In the Port Macquarie penal settlement for second offenders, gentleman convict Hugh Monsarrat hungers for freedom. Originally transported for forging documents passing himself off as a lawyer, he is now the trusted clerk of the settlement’s commandant. His position has certain advantages, such as being able to spend time in the Government House kitchsoldier's curseen, being supplied with outstanding cups of tea by housekeeper Hannah Mulrooney, who is his most intelligent companion.

Not long after the commandant heads off in search of a rumoured river, his beautiful wife, Honora, falls ill with a sickness the doctor is unable to identify. When Honora dies, it becomes clear she has been slowly poisoned. Monsarrat and Mrs Mulrooney suspect the commandant’s second-in-command, Captain Diamond, a cruel man who shares history with Honora. Then Diamond has Mrs Mulrooney arrested for the murder.

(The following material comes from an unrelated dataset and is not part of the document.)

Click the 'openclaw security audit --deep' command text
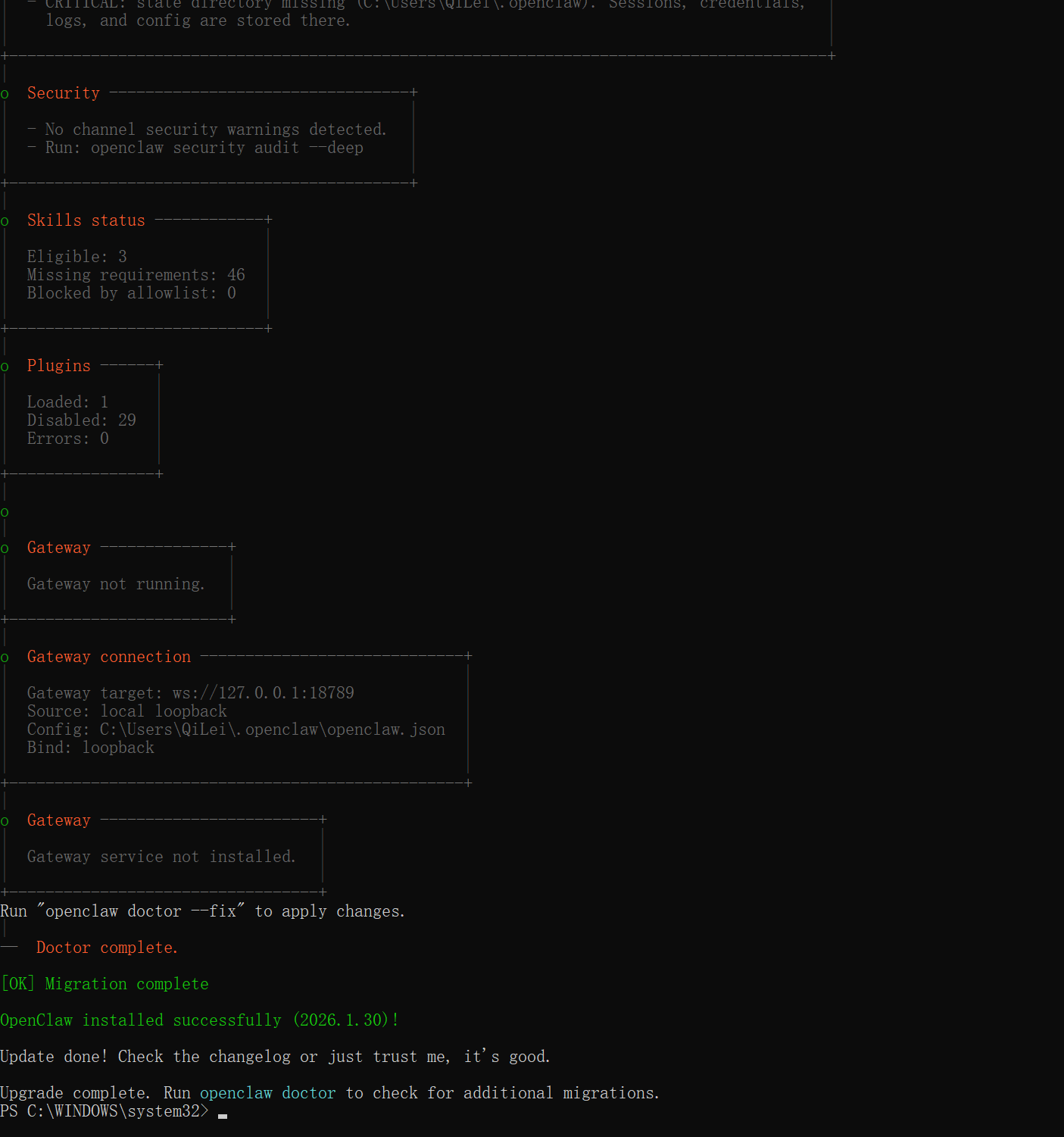The width and height of the screenshot is (1064, 1137). point(226,148)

Knowing his friend will hang if she is tried, Monsarrat knows he must find the real killer.

There are a handful of points that succinctly describe this first of the Monsarrat series by the father and daughter Keneally team. Firstly, that it is (and no doubt meant to be) an easy ‘whodunit’ read, that although set in the difficult and contentious convict era, keeps things light and entertaining.

Then there is the authorship question … who did the actually writing, Tom or Meg?

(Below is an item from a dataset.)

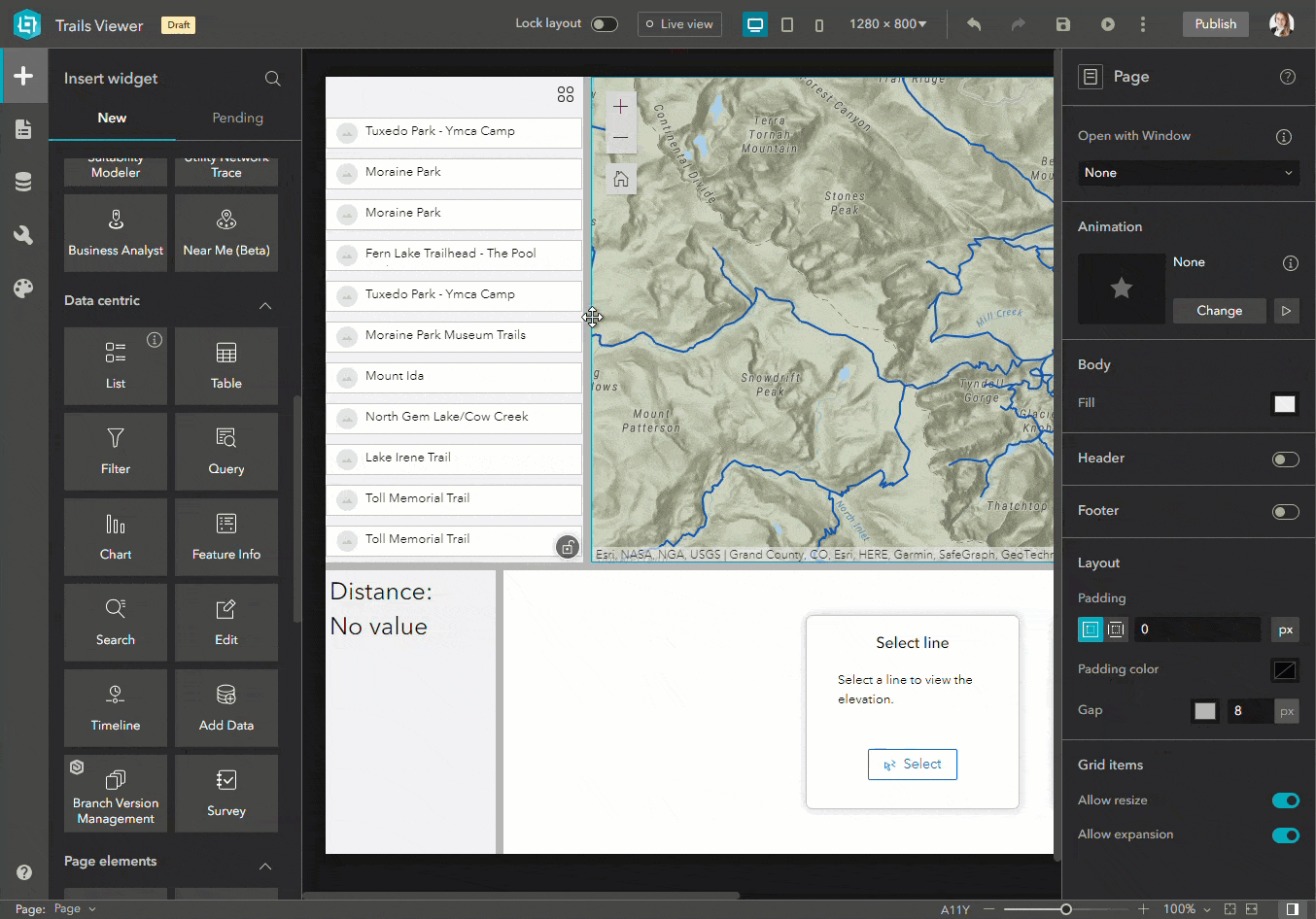
Task: Click the undo icon in the toolbar
Action: [973, 24]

Thankfully, someone did their homework and discovered that Meg wrote and Tom edited, which made sense to us as no one felt The Soldier’s Curse was written in a typical Tom Keneally style.

Overwhelmingly, this book was considered a ‘good but not great’ read and that its biggest plus was the under-dramatized and ordinariness of convict life. A real breath of fresh air from the grisly and brutal depiction currently favoured.

Perfectly written with a screenplay in mind, the two main characters, Monsarrat and Mrs Mulrooney, combine to make the classic detective duo within an Australian historical context. Something we are sure will not be missed by film and TV producers.

Always supportive of Australian talent, we wish the Keneallys well with their latest project and our group will await the television series/movie with interest and careful optimism.